Sir Ian, a City grandee who is former chairman of Debenhams and also chairs the UK retail bank at Barclays, said that while most shareholders supported the takeover, the result was clear.

He added: "As a board, we are committed to representing the interests of our shareholders and have fulfilled our duty to present the proposed transaction for their consideration, given its value and structure."

Toscafund, an investment fund founded and run by Martin Hughes, nicknamed "the Rottweiler", nearly doubled its stake in Spire over the past couple of weeks to 10.3pc. Along with Fidelity's 8.6pc stake, it had enough clout to swing the vote against Ramsay.
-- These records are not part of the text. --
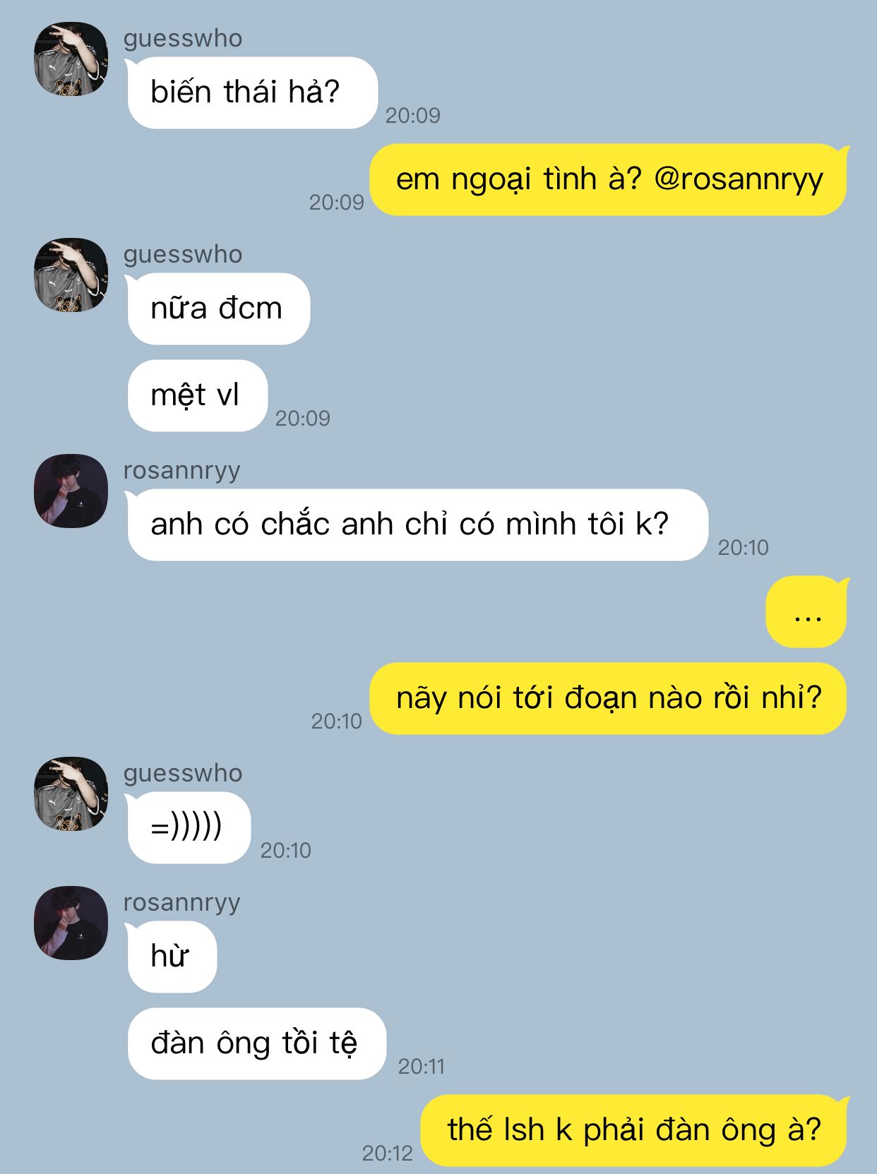Select the yellow '...' message bubble
This screenshot has height=1174, width=877.
806,612
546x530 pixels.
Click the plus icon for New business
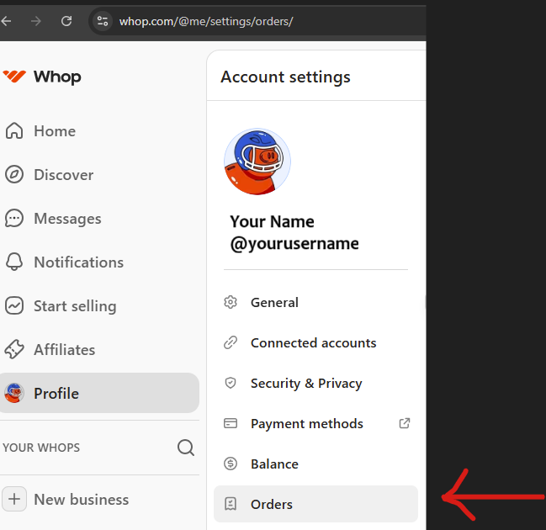pos(16,499)
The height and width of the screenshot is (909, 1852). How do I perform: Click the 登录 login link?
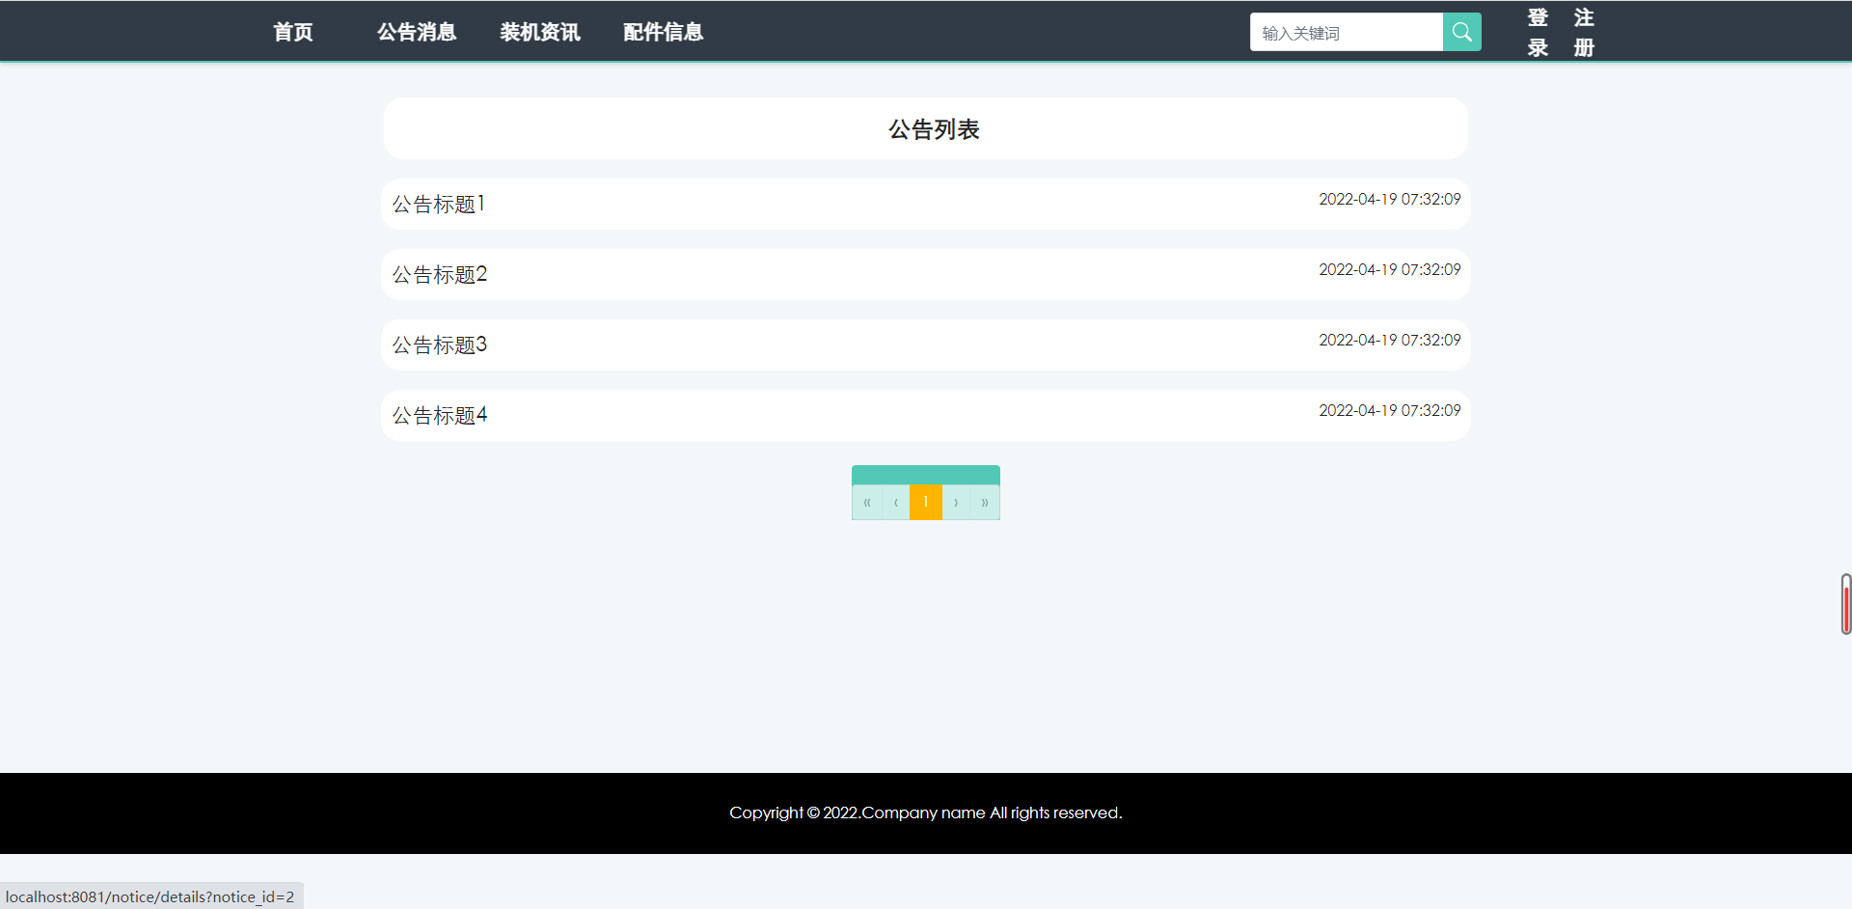tap(1536, 32)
Ramsay had already secured backing from Spire's biggest shareholder, Mediclinic International, which had agreed to sell its 29.9pc stake if the deal went ahead.

In June, Mr Hughes wrote to Sir Ian urging him to reject the bid and "consider the facts, the future and the potential" of Spire.

Ramsay is one of the biggest private healthcare companies in the UK alongisde Spire. A deal would have created the largest private hospital group in Britain.

Craig McNally, Ramsay chief executive, hinted that the company would look out for other deals.

Mr McNally said: “Our strong balance sheet and cashflows position us well to deliver on our long-term strategy. We will continue to look for opportunities to invest and modernise our facilities and footprint in all regions and to leverage the scale of our world class hospital network. We have a significant pipeline of brownfield and greenfield projects in Australia and will continue to investigate adjacencies in all our market.”

Justin Ash, Spire's chief executive, said the company has "strong prospects as a standalone business before the offer from Ramsay and that remains the case. Our strategy has, and will continue to, prioritise investment in patient safety and quality of care in order to deliver sustainable long-term growth."

Shares in Spire slumped by as much as 10pc and closed 7.2pc lower at 216p.